YuLab-SMU / ChIPseeker

:dart: ChIP peak Annotation, Comparison and Visualization
https://onlinelibrary.wiley.com/share/author/GYJGUBYCTRMYJFN2JFZZ?target=10.1002/cpz1.585
219 stars 74 forks source link

support EnsDb #193

Closed GuangchuangYu closed 1 year ago

GuangchuangYu commented 2 years ago

see https://support.bioconductor.org/p/124900/.

We should change to using ensemble ID as default when passing an EnsDb to the TxDb parameter.

MingLi-929 commented 2 years ago

i am a little bit confuesd about this statement

We should change to using ensemble ID as default when passing an EnsDb to the TxDb parameter.

but i carefully looked into this bug report

see https://support.bioconductor.org/p/124900/.
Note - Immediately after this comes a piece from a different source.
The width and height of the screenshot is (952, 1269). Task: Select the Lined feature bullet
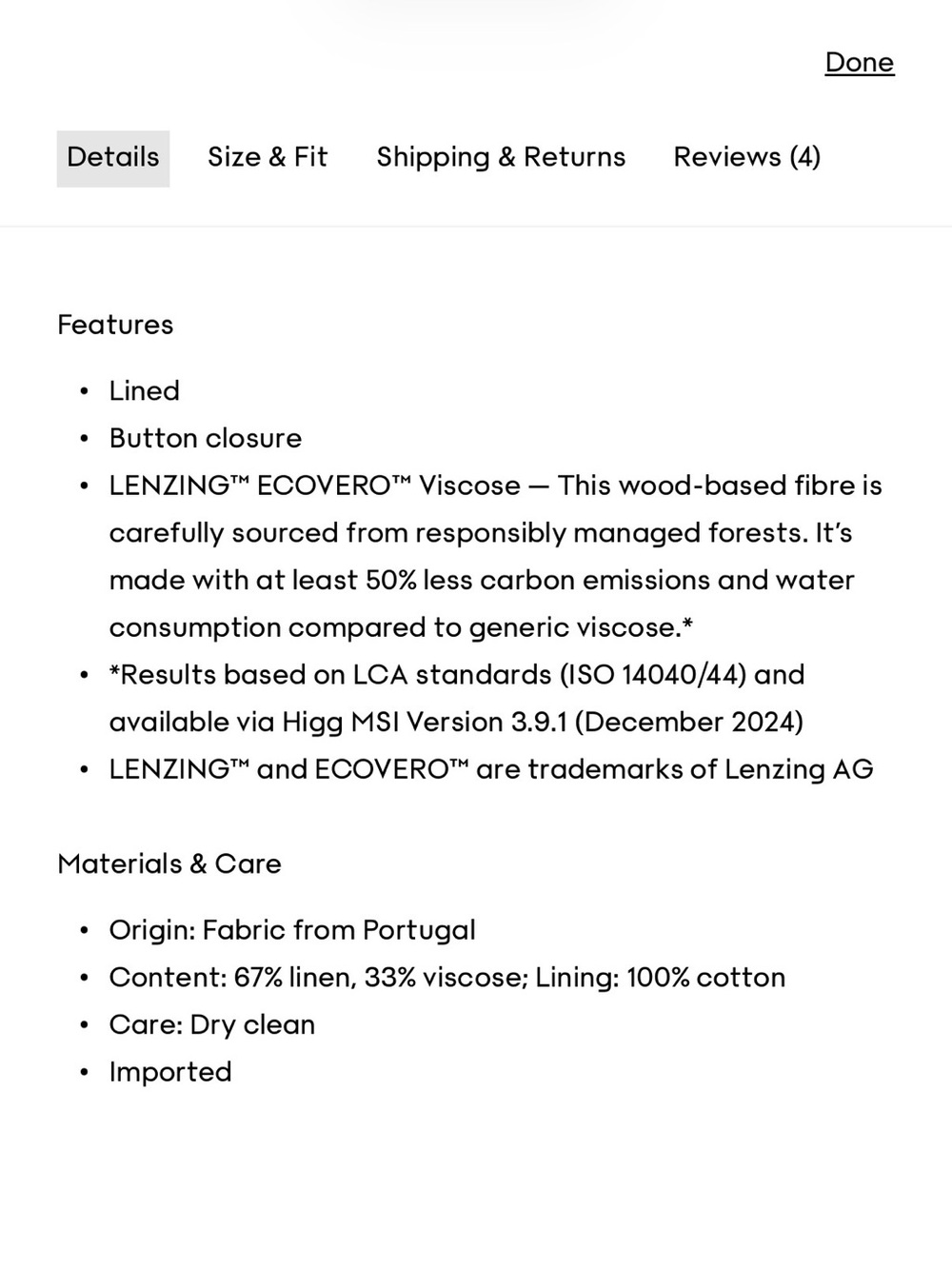click(x=145, y=390)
This bug came from the columns items. https://github.com/YuLab-SMU/ChIPseeker/blob/ff7bffd10514c1428e3553c4dee224967092ac6d/R/addGeneAnno.R#L28-L33 ChIPseeker used above codes to capture annotation from annoDb parameter. These code was appied to any database. But different database have different column items

library(EnsDb.Hsapiens.v86)
library(org.Hs.eg.db)

db <- EnsDb.Hsapiens.v86
columns(db)

> columns(db)
 [1] "ENTREZID"            "EXONID"             
 [3] "EXONIDX"             "EXONSEQEND"         
 [5] "EXONSEQSTART"        "GENEBIOTYPE"        
 [7] "GENEID"              "GENENAME"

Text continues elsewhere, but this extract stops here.